> [WORK INSTRUCTION]: Retype, exactly as they appear below, the lines between the line holding "3.5-stars (17, 2375)" and the line holding "reading challenges (45, 2422)", both ends included.
[DATA UNDER STUDY]
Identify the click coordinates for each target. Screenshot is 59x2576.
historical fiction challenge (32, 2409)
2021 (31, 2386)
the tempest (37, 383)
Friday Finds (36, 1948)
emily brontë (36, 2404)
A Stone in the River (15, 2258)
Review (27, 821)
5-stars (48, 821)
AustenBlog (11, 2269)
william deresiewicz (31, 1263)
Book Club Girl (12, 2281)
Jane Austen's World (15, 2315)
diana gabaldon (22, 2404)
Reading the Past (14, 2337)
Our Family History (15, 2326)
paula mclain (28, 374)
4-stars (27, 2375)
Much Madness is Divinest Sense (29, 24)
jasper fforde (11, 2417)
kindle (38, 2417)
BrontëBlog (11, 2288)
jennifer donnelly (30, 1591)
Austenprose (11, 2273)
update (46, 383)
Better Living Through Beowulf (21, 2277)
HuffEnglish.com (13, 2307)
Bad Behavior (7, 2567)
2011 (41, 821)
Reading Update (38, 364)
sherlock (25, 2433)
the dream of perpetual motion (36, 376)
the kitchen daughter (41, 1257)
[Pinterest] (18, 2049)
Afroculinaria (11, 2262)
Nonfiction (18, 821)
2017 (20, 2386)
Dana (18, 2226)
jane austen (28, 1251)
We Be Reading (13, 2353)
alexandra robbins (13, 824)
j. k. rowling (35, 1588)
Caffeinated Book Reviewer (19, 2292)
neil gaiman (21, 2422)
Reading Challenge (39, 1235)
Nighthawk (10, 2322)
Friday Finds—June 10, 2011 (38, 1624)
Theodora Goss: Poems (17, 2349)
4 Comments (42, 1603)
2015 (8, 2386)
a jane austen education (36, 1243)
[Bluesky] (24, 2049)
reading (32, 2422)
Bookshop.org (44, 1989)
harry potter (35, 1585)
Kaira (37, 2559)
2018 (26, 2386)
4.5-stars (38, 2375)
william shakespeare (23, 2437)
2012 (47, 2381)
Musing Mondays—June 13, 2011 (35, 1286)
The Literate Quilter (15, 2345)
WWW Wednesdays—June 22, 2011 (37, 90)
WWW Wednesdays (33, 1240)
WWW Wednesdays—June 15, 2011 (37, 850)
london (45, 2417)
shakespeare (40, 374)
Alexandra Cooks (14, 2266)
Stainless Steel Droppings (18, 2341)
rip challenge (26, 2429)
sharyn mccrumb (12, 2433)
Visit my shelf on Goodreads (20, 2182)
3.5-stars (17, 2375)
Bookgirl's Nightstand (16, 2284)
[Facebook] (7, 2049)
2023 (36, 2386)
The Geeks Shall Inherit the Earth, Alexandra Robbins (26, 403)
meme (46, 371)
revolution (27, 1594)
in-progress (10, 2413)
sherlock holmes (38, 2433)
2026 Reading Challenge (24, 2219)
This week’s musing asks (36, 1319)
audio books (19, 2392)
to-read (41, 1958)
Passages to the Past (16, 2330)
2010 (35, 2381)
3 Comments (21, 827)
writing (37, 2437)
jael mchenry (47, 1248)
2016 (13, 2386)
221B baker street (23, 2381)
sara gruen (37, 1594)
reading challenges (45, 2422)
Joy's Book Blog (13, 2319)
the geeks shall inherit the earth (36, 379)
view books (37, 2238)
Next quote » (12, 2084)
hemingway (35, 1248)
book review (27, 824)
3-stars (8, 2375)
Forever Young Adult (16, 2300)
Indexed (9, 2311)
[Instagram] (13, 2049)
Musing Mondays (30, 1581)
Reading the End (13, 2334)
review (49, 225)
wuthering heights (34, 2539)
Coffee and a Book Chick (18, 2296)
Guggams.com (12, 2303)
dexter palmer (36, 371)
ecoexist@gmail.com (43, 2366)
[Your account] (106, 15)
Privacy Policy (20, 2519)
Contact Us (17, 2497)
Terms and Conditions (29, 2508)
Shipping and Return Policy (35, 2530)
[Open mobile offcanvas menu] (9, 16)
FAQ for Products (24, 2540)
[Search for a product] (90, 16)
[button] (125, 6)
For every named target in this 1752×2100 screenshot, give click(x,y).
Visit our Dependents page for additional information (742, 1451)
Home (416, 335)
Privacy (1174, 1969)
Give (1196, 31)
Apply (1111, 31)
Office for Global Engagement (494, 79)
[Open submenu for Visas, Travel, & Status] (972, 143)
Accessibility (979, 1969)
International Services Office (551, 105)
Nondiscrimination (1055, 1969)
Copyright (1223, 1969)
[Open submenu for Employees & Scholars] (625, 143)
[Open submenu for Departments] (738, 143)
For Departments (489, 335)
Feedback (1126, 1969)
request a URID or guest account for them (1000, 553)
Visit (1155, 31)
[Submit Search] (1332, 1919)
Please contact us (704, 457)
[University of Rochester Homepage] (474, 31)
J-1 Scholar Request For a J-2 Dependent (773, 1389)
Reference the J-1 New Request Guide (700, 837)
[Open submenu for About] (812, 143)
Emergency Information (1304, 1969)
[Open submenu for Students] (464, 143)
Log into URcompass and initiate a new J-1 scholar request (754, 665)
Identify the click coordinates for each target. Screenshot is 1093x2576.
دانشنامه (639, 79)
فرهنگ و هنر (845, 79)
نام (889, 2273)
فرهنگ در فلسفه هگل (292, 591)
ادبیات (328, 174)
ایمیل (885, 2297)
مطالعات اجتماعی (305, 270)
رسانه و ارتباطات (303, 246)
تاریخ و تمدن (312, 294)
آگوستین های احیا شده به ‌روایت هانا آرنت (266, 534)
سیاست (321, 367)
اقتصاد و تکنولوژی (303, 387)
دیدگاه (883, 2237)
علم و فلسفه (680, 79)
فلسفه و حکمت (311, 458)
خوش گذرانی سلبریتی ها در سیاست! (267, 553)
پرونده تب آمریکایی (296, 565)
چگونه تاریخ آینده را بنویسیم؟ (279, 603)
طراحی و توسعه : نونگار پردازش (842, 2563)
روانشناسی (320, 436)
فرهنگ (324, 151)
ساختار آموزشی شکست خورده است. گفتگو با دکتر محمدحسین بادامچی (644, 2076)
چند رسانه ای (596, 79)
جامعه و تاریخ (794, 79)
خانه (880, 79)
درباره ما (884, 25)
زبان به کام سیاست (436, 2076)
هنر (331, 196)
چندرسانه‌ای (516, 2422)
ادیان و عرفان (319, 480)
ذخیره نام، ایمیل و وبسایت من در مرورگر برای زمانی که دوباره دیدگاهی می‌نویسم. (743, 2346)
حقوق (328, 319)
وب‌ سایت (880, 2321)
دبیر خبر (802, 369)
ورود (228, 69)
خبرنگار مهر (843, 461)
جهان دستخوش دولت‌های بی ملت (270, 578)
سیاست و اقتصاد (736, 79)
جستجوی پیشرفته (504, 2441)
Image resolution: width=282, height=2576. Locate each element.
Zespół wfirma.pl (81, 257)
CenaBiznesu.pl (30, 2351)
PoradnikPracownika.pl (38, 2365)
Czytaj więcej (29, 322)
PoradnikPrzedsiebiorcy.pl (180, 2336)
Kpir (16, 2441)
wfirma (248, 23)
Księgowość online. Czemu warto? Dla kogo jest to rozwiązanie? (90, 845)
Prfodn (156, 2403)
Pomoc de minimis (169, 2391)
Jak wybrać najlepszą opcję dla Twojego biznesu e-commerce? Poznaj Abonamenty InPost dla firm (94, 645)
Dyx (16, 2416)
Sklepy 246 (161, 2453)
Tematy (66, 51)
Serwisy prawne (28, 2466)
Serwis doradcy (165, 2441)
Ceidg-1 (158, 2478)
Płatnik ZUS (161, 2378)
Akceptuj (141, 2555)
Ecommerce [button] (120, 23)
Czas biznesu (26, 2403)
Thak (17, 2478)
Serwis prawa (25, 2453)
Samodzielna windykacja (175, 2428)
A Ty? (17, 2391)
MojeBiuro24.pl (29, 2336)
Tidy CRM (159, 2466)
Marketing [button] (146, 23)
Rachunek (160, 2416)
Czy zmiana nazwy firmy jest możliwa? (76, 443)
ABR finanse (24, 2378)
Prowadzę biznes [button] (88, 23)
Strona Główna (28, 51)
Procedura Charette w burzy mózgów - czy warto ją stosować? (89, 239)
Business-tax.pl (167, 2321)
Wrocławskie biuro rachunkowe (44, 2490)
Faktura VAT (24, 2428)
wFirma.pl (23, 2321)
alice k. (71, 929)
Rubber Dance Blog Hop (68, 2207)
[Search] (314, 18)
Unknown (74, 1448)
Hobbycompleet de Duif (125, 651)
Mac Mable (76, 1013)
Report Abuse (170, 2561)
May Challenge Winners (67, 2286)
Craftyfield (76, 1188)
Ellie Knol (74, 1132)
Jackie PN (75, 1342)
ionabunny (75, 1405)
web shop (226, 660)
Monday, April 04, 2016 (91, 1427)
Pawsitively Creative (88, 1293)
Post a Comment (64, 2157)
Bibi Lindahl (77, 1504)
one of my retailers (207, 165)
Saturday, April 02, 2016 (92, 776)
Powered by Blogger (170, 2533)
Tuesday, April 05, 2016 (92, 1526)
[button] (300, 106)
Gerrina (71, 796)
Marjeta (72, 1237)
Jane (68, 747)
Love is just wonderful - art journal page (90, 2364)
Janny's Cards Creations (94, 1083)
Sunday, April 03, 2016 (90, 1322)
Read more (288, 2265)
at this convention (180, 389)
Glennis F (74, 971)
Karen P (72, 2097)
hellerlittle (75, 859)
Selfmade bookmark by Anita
[/DATA UNDER STUDY]
> [EXPECTED ANSWER]:
3.5-stars (17, 2375)
Bookgirl's Nightstand (16, 2284)
[Facebook] (7, 2049)
2023 (36, 2386)
The Geeks Shall Inherit the Earth, Alexandra Robbins (26, 403)
meme (46, 371)
revolution (27, 1594)
in-progress (10, 2413)
sherlock holmes (38, 2433)
2026 Reading Challenge (24, 2219)
This week’s musing asks (36, 1319)
audio books (19, 2392)
to-read (41, 1958)
Passages to the Past (16, 2330)
2010 (35, 2381)
3 Comments (21, 827)
writing (37, 2437)
jael mchenry (47, 1248)
2016 (13, 2386)
221B baker street (23, 2381)
sara gruen (37, 1594)
reading challenges (45, 2422)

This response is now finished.